By Rick Nauert, PhD
Currently, physicians and medical scientists diagnose a child as possessing an autism spectrum disorder (ASD) by observing behavior patterns over the child’s first three years of life.
New research from a Swedish University suggests advanced mass spectrometry can provide a rapid, inexpensive diagnostic method for ASD.
Investigators from Uppsala University have published their study, suggesting particular protein patterns or biomarkers can be used to detect ASD, in the journal Nature Translational Psychiatry.
These would be the first acknowledged biomarkers for autism.
Many diseases are caused by protein alterations inside and outside the body’s cells. By studying protein patterns in tissue and body fluids, these alterations can be mapped to provide important information about underlying causes of disease.
Sometimes protein patterns can also be used as biomarkers to enable diagnosis or as a prognosticating tool to monitor the development of a disease. In the current study, disruptions of the nervous system were in focus when the scientists studied protein patterns in autism spectrum disorder (ASD).

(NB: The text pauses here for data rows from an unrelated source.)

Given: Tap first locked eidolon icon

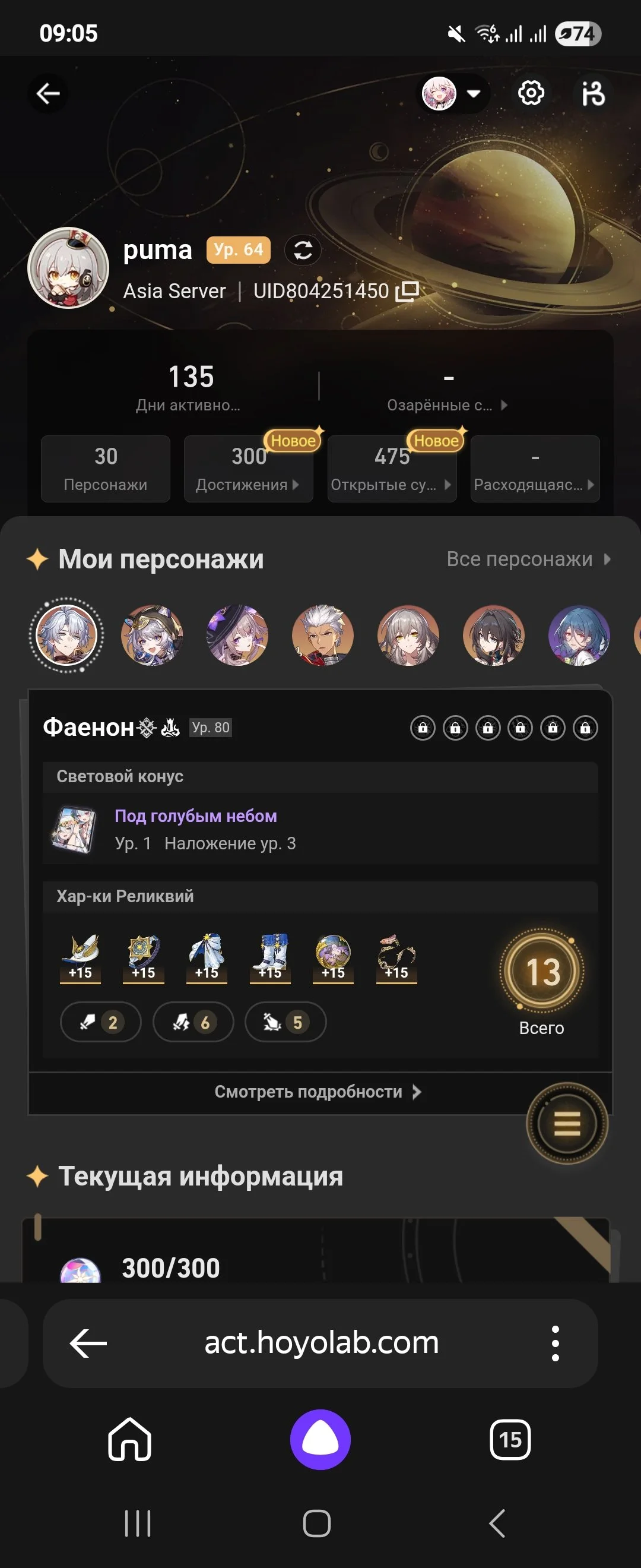Looking at the screenshot, I should [x=423, y=728].
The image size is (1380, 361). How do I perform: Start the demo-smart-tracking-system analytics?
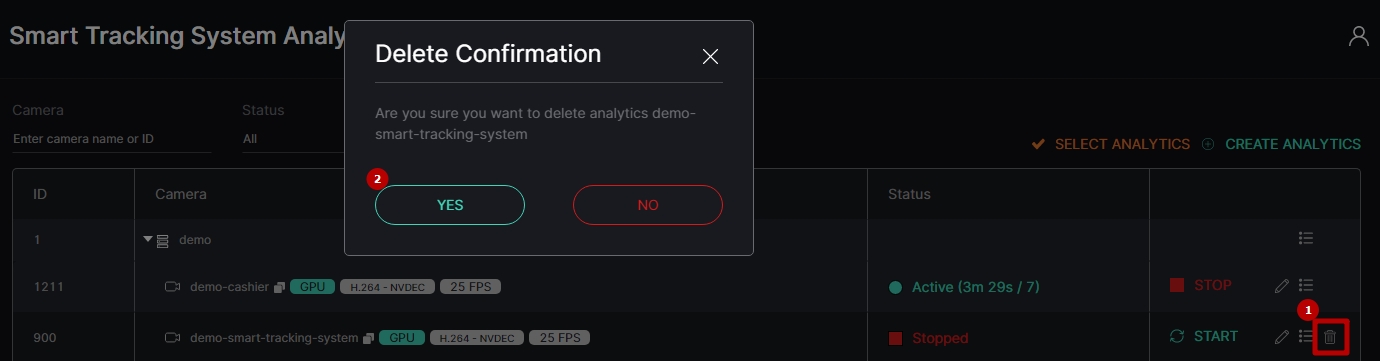point(1204,336)
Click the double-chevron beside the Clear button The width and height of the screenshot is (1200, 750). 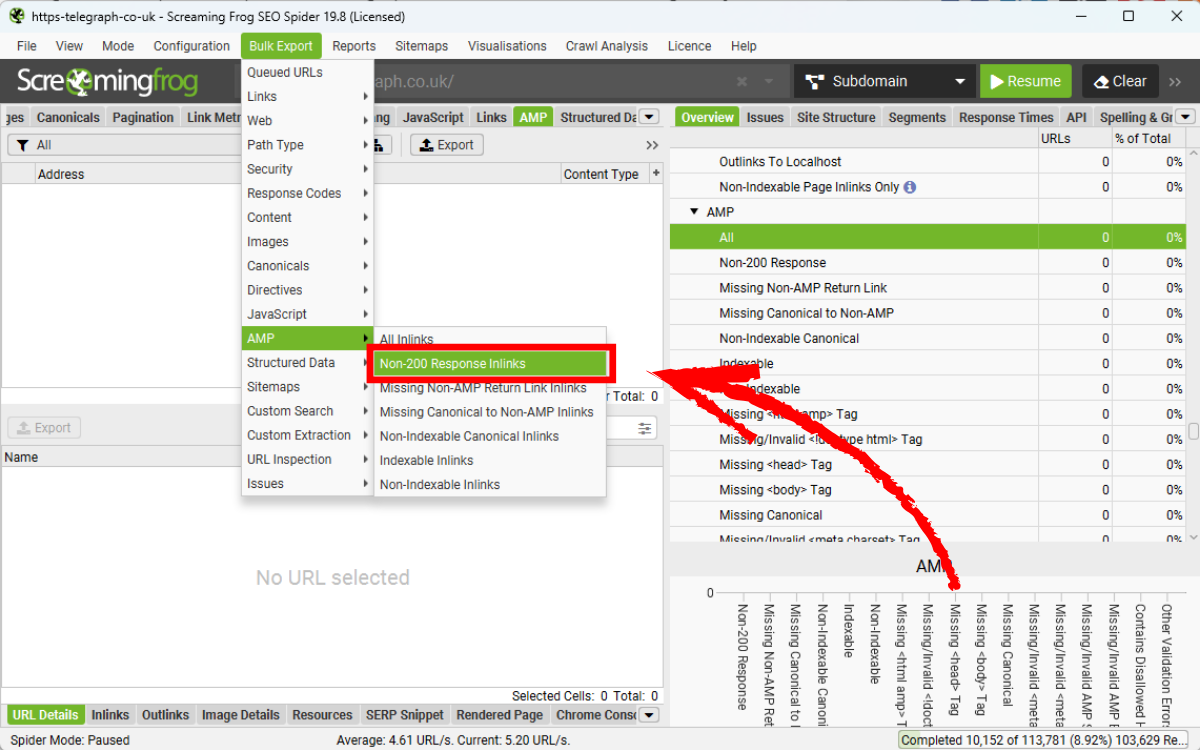point(1177,82)
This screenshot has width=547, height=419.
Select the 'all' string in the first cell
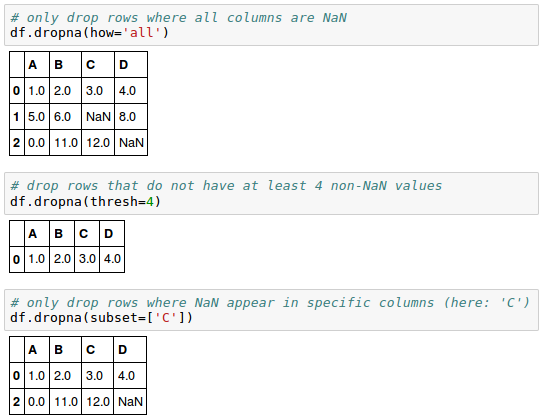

Researchers performed a detailed protein analysis of blood plasma from children with ASD compared with a control group. Using advanced mass spectrometric methods, they succeeded in identifying peptides consisting of fragments of a protein whose natural function is in the immune system, the complement factor C3 protein.
The study is based on blood samples from a relatively limited group of children, but the results indicate the potential of the methodological strategy, said researcher Jonas Bergquist, Ph.D. There is already a known connection between this protein and ASD, which further reinforces the findings, he said.
The hope is that this new set of biomarkers ultimately will lead to a reliable blood-based diagnostic tool.